– Я не знаю этой женщины, – сказал Дорошенко, оглядевши Ганну. И потом, обратись к ней, спросил: – Яка ти мені родичка?
– Я така тобі родичка, як усі наські люди тобі родичі, – сказала Ганна. – Ясновельможний гетьмане! Вислухай мене, я прийшла до твоєї милості за порадою. Поможи мені, бідолазі!
– Я не гетьман, – сказал Дорошенко, – навіть не полковник, жодного уряду не маю! Я просто в’язень у Москві! Чим я тобі поможу? Я сам бідний. Усі статки-маєтки свої покинув у Чигирині да у Сосниці.
– Я не грошей прийшла прохати, – сказала Кусивна, – хоч я така убога, що і хліба шматка не маю на чужій стороні, а прийшла до твоєї милості не за грошима, а за порадою. Вислухай мене, дай мені порадоньку, бідній, нещасній сироті, ні до кого мені повернутися, пригорнутися на чужій чужині, тільки до своїх людей.
И она, заливаясь слезами, повалилась к ногам Дорошенка. С головы ее спала кика. Ганна на первых порах сконфузилась, очутившись простоволосою, но не решилась надевать на голову противного, насильно ей навязанного московского головного убора.
И почему-то вспомнил Дорошенко, как перед ним со слезами валялись бедные украинцы, когда он их отдавал сотнями в неволю туркам и татарам. Не жаль ему их тогда было, потому что думал он тогда не о лицах поодиночке, а о целой отчизне, которой хотел добыть свободы и независимости. Теперь уже об этой отчизне он не думал, потому что сам погубил ее. Теперь жаль ему стало неизвестной женщины, валявшейся у ног его.
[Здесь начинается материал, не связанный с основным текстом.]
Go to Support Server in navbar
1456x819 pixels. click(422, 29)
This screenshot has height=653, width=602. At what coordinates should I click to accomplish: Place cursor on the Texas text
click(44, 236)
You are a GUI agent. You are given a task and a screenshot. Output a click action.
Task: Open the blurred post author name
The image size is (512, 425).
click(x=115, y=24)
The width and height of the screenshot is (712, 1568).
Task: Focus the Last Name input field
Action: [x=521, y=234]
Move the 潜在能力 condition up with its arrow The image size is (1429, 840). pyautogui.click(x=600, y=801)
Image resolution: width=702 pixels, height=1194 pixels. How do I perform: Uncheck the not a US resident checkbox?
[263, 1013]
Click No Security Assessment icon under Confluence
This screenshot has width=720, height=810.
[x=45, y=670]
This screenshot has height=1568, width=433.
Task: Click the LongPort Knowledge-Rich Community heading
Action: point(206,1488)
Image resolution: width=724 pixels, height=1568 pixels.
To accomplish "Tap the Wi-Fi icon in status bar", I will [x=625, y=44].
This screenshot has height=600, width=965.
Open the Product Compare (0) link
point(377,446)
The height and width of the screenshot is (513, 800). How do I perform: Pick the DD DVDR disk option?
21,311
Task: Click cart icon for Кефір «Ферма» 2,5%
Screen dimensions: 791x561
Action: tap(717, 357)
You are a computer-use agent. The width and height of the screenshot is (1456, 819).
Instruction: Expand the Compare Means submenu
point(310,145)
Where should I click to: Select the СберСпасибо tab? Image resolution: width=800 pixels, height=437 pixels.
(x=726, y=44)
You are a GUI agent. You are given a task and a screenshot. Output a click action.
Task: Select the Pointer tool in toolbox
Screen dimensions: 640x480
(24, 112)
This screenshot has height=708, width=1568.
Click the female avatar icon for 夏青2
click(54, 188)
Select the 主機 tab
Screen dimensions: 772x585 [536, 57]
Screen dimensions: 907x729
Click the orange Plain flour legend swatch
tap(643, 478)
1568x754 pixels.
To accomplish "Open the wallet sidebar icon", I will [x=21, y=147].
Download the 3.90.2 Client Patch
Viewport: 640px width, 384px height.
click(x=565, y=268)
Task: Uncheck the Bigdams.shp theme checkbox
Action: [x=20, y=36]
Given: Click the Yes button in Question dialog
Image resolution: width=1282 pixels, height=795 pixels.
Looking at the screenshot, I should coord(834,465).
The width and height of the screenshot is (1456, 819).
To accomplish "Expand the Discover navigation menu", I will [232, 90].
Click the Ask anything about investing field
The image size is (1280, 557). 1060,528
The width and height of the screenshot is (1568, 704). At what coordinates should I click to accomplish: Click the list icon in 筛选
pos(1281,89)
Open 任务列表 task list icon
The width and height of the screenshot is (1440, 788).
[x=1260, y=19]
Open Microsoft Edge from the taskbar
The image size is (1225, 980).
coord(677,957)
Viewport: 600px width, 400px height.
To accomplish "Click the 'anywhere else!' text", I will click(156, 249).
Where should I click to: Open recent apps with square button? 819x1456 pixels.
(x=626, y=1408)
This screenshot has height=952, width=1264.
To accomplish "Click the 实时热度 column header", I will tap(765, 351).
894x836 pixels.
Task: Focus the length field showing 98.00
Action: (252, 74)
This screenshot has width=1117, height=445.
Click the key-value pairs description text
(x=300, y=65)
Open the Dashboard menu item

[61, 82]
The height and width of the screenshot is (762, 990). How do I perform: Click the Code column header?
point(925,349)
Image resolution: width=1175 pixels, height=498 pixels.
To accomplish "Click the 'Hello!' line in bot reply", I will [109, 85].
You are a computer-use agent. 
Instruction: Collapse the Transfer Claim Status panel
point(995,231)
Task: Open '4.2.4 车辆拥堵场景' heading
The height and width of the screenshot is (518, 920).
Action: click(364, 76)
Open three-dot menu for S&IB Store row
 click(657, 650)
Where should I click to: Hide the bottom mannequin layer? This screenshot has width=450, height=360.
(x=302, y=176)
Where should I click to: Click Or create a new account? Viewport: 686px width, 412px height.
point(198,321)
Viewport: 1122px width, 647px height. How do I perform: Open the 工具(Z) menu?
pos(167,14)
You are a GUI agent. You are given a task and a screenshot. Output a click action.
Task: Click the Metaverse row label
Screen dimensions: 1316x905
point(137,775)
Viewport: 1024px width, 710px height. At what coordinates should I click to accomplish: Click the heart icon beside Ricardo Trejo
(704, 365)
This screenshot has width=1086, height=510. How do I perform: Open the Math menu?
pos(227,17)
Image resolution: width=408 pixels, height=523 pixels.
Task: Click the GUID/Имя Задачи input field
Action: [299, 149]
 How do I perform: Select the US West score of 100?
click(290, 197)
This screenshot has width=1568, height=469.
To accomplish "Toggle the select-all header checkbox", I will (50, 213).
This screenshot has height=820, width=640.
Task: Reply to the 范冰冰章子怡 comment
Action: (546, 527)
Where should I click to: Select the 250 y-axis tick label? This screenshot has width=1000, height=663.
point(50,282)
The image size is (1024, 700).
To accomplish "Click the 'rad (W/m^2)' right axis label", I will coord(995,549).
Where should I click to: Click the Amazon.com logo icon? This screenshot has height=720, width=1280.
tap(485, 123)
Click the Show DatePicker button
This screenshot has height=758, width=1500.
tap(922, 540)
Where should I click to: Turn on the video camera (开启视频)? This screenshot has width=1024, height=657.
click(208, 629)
– Встань, молодице, – сказал он. – І кажи, звідки ти?
– З Чернігова, – отвечала Ганна. – Козацького роду, по батькові Кусівна. В Петрівку торік віддали мене заміж, владика дозволив повінчати, а мій молодий в той же день пішов у похід; а я ввечері пійшла по воду до річки Стрижня; в потайнику мене ухопили, очі і рот зав’язали і приволокли до воєводи, а воєвода зґвалтовав мене і відослав з своїми людьми у свою вотчину під Москву і там приказав мене ґвалтом повінчати з своїм чоловіком, а потім, приїхавши сам до Москви, приказав мене привезти, хоче, щоб я жила з тим його чоловіком, з яким мене ґвалтом повінчано, а йому самому стала підложницею.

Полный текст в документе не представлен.